Du coup notre ressenti est assez mitigé après nos belles aventures Népalo-birmanes. La météo un peu capricieuse (fin de mousson?) et notre petite tourista bangkokienne n’ont pas aidé. On a quand même bien profité des plages pour se poser dans des hôtels sympas, fait quelques belles excursions (et quelques unes bien décevantes aussi) et participé à des festivités sympas à Chiang Mai.
Côté population, on a surtout vu des touristes qu’on pourrait classer en trois catégories bien distinctes :
– le couple d’âge moyen et sa grosse valise à roulette.
– le jeune tatoué se baladant torse nu une bière à la main dans les rues de Bangkok. S’il fait frais, il chausse en général un débardeur Bintang (bière balinaise)
– l’homme d’âge mûr, venu seul mais qui préfère voyager accompagné d’un guide local de sexe féminin et d’âge un peu moins mûr…
Coté nourriture, on n’a pas vraiment accroché alors que c’est censé être le top en Asie du sud est. C’est un peu la déception. On a eu du mal à trouver les plats peu épicés et à se trouver nos classiques dans des cartes à rallonge. La touriste initiatique est également pour beaucoup dans cet échec. Par contre on s’est une fois de plus régalés de fruits de toutes sortes, de crêpes indiennes dans les stands de rue… En résumé, je parlerai d’un séjour agréable mais pas inoubliable. La Thaïlande sonne aussi le glas de mes ambitions personnelles d’un retour en France au dessus de la barre fatidique des 80kgs, et ça c’est difficile à pardonner. Ça va encore me valoir quelques vannes de la part des ex-futurs, néo, anciens (j’ai du mal à suivre depuis l’asie) pivots du BCCL. Je ne sais pas ce qu’en dit notre ami le bouddha gourmand.

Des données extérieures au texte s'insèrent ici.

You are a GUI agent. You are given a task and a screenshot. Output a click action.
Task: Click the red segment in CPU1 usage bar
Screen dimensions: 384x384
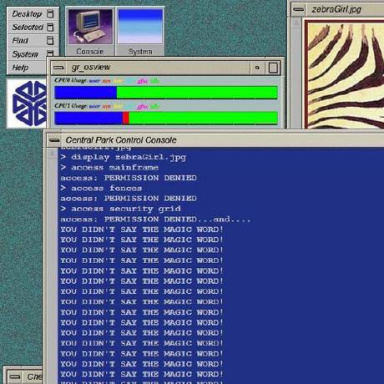point(126,118)
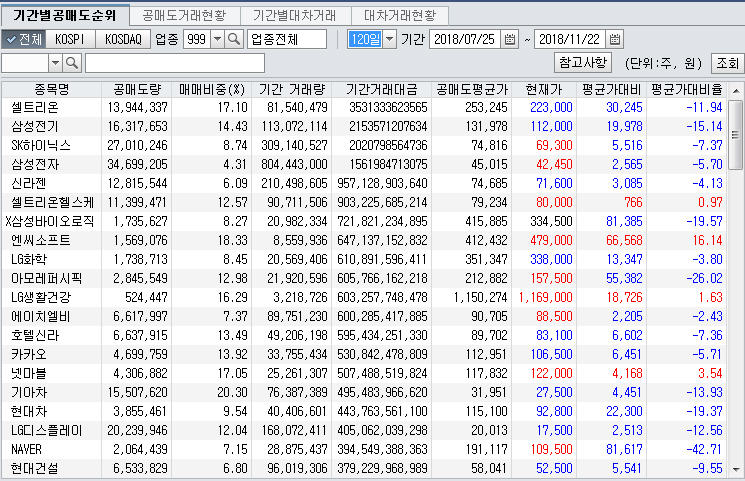The width and height of the screenshot is (745, 481).
Task: Open the start date calendar picker
Action: coord(510,39)
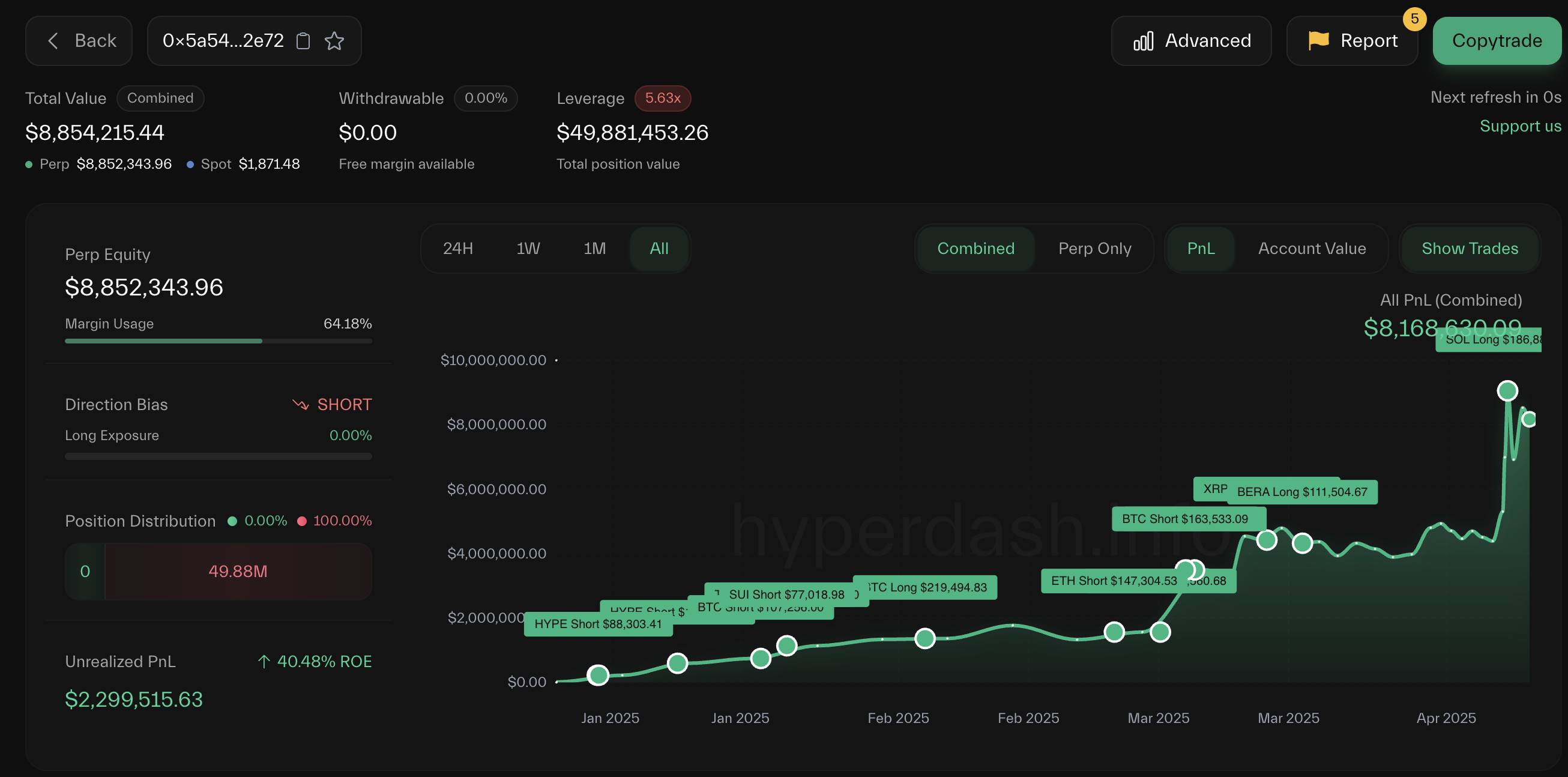The height and width of the screenshot is (777, 1568).
Task: Click the bar chart icon on Advanced button
Action: pyautogui.click(x=1144, y=40)
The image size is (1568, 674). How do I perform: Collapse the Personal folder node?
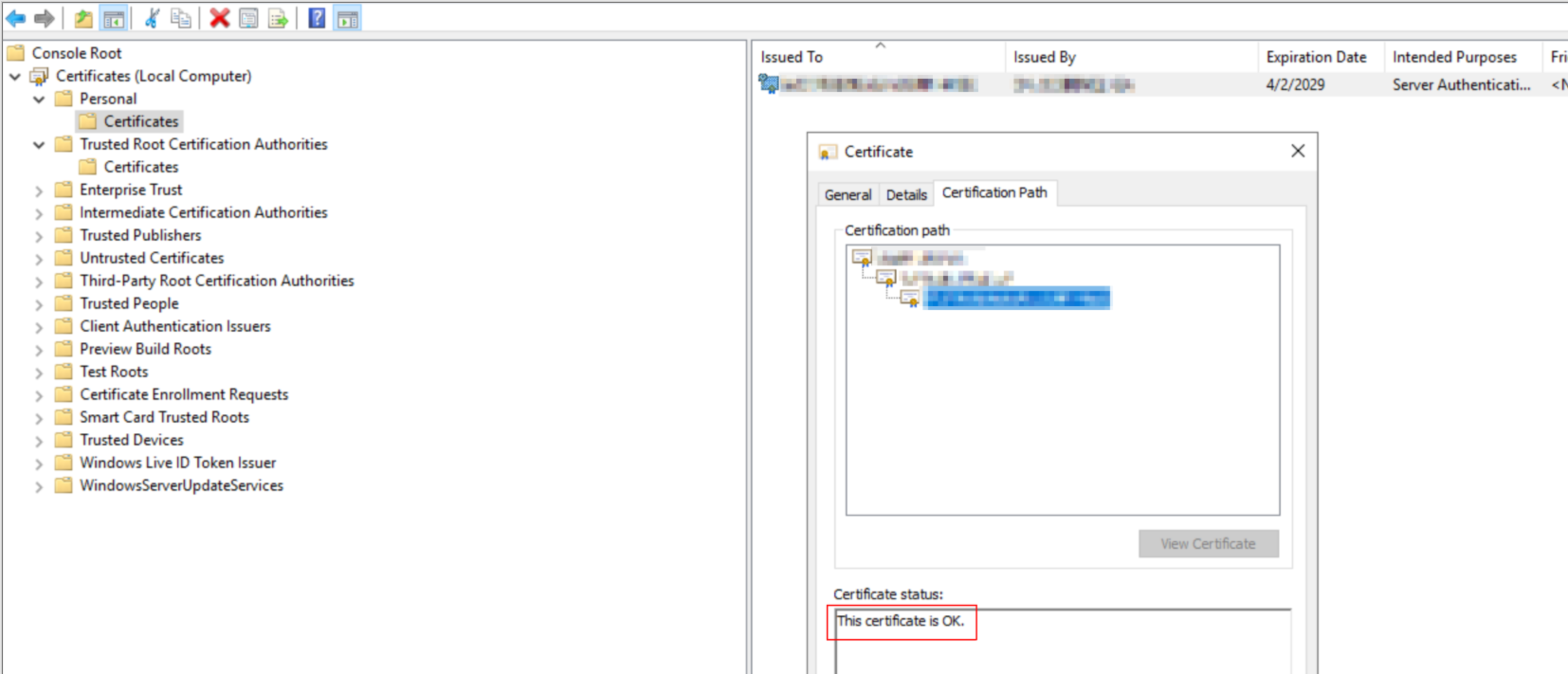tap(39, 99)
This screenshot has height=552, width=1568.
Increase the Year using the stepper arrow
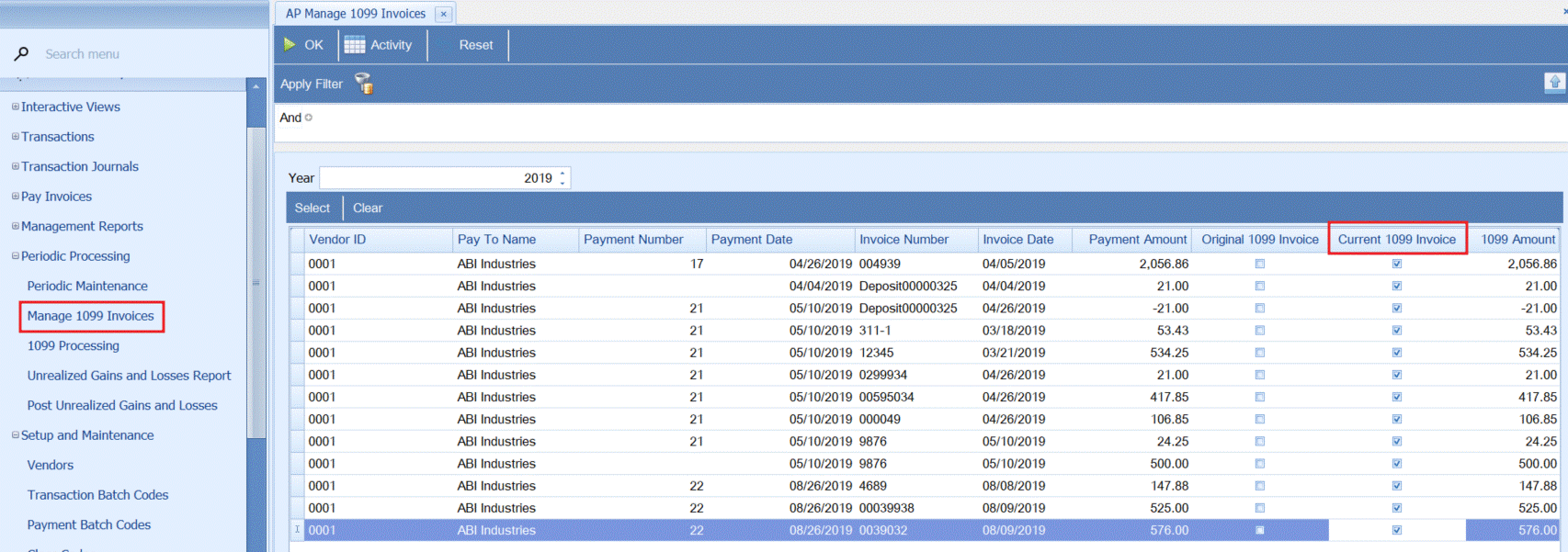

On a également profité de cette escale pour faire la connaissance du fameux massage thaï, savant mélange entre le bien être et la torture. Pendant une heure, tu subis des messages avec le coude, le genou, la bonne femme qui te marche dessus… Il paraît qu’après tu te sens mieux. Moi je me rappelle juste de pendant.
Pour finir, petit point situation à l’instant T pour tout ceux qui nous rappellent qu’on publie nos articles en retard avec un « mais alors vous êtes où en fait? » : nous sommes entrés au Laos le 30 novembre et sommes actuellement du côté de Vientiane. La suite bientôt.